El jefe de Al-Qaeda buscaba dispersar los blancos y volver a causar miles de muertes
WASHINGTON.- Aunque perseguido y oculto, Osama ben Laden siguió siendo la fuerza impulsora detrás de cada uno de los complots terroristas recientes de Al-Qaeda, según dicen los funcionarios norteamericanos, que citan como fuente su diario privado y otros documentos recuperados en la incursión de la semana pasada.
Hasta que los Navy Seals lo mataron hace una semana, Ben Laden ofreció escalofriantes consejos a los grupos de Al-Qaeda, desde Londres hasta Yemen: ataquen Los Angeles, no sólo Nueva York, escribió.

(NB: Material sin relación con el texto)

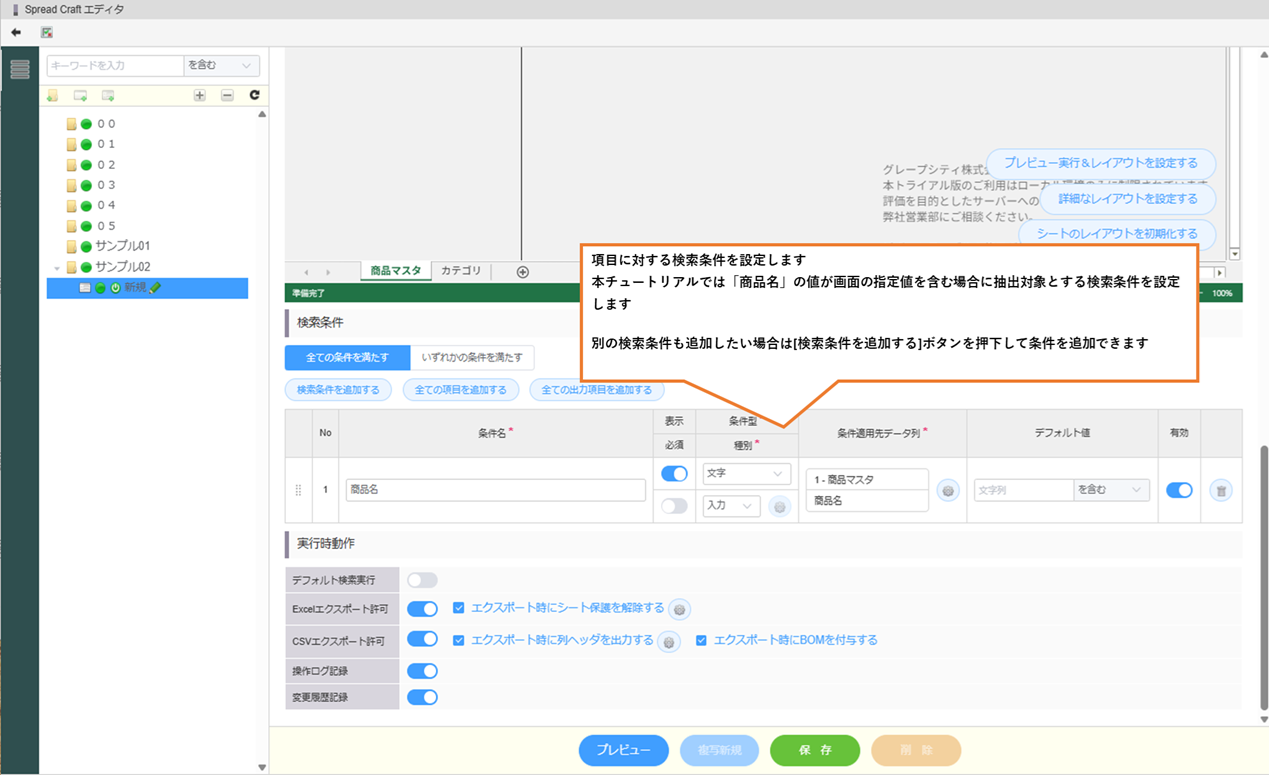Click the 検索条件を追加する button
Image resolution: width=1269 pixels, height=775 pixels.
(338, 390)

Que los blancos sean trenes, así como aviones. Si es posible, que los ataques se concreten en fechas significativas, como el Día de la Independencia, el 4 de julio, y el inminente décimo aniversario de los ataques del 11 de septiembre de 2001.
Sobre todo, instó, maten más norteamericanos en un solo ataque para expulsarlos del mundo árabe.

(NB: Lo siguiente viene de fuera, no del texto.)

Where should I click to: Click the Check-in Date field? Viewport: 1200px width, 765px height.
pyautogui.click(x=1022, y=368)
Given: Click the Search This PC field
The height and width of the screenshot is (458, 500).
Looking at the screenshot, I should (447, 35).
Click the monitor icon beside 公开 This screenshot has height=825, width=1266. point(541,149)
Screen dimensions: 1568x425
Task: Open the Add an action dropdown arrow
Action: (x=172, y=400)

Las palabras escritas de Ben Laden revelan que los funcionarios de la lucha contra el terrorismo de todo el mundo subestimaron el papel clave que siguió desempeñando en la conducción de la organización, lo que destruye la convicción generalizada de que el aislamiento lo había reducido al rol de una mera figura inspiradora, dijeron funcionarios estadounidenses.

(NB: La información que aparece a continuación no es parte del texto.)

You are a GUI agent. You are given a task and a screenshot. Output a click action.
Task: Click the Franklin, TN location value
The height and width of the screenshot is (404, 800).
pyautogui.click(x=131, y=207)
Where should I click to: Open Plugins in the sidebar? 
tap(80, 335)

Su diario personal, manuscrito, y su enorme conjunto de archivos de computadora demuestran, de acuerdo con funcionarios norteamericanos, que contribuyó en cada una de las recientes amenazas importantes de Al-Qaeda conocidas por Estados Unidos, incluyendo los complots en Europa del año pasado, que pusieron en estado de alerta máxima a viajeros y embajadas.
Hasta el momento no se han descubierto nuevos complots en los escritos de Ben Laden, pero los funcionarios de inteligencia dicen que demandará semanas, sino meses, examinar todo el material.
Los registros revelan que Ben Laden se comunicaba desde su complejo amurallado de Paquistán con las filiales de Al-Qaeda, incluyendo la rama de Yemen, que ha emergido como la mayor amenaza para Estados Unidos. Los funcionarios aún no han compartido ninguna evidencia de que Ben Laden haya sido responsable del frustrado intento de hacer estallar un avión de pasajeros destino a Detroit el 25 de diciembre de 2009 ni del casi exitoso ataque contra los aviones de carga que se dirigían a Chicago y Filadelfia. Pero ahora resulta claro que esos complots tienen el sello distintivo del desaparecido líder de Al-Qaeda.
Ben Laden conocía las defensas contraterroristas de Estados Unidos e instruyó a sus seguidores sobre cómo sortearlas, según revelan los mensajes que envió a sus partidarios. "No limiten los ataques a Nueva York -decía en sus escritos-. Es necesario considerar otras zonas como Los Angeles o ciudades más pequeñas. Es necesario dispersar los blancos."
En un macabro ejercicio matemático, los escritos lo muestran meditando sobre cuántos norteamericanos debía matar para obligar a Estados Unidos a retirarse del mundo árabe. Concluye que los ataques más pequeños y dispersos concretados después de los atentados del 11 de Septiembre no bastaban. Sólo un recuento de miles de cuerpos, algo de la misma escala que el 11 de Septiembre, podría producir un cambio de la política norteamericana. También se dedicó a pensar en maneras de sembrar el disenso en Washington y de enfrentar a las figuras políticas entre sí.
Las comunicaciones eran misivas enviadas por medio de pendrives o memorias USB. Esos dispositivos eran llevados y traídos desde y hasta complejo de Ben Laden por mensajeros, un procedimiento lento pero extremadamente difícil de detectar. Los funcionarios de inteligencia no han identificado ningún plan de nuevos blancos o de complots inminentes en los alrededor de 100 flash drives ni en las cinco computadoras recuperadas por los Navy Seals.
La semana pasada, el FBI y el Departamento de Seguridad Interna advirtieron a los agentes de la ley de todo el país que debían estar alertas para detectar posibles ataques contra trenes, pese a que los funcionarios dijeron que no había complots específicos.
El gobierno aún no han encontrado ninguna indicación específica de que Ben Laden tuviera la capacidad de coordinar el momento preciso de los ataques con los diversos grupos afiliados a Al-Qaeda en Paquistán, Yemen, Argelia, Irak y Somalia. Tampoco resulta claro, a partir de los documentos de Ben Laden, hasta qué punto los grupos afiliados seguían sus instrucciones.
El grupo de Yemen, por ejemplo, ha adoptado los ataques en pequeña escala, que, según sus escritos, Ben Laden consideraba con escasas posibilidades de éxito. La rama de Yemen ya ha superado al cuartel general central como principal recaudadora de fondos, centro de propaganda y brazo operativo.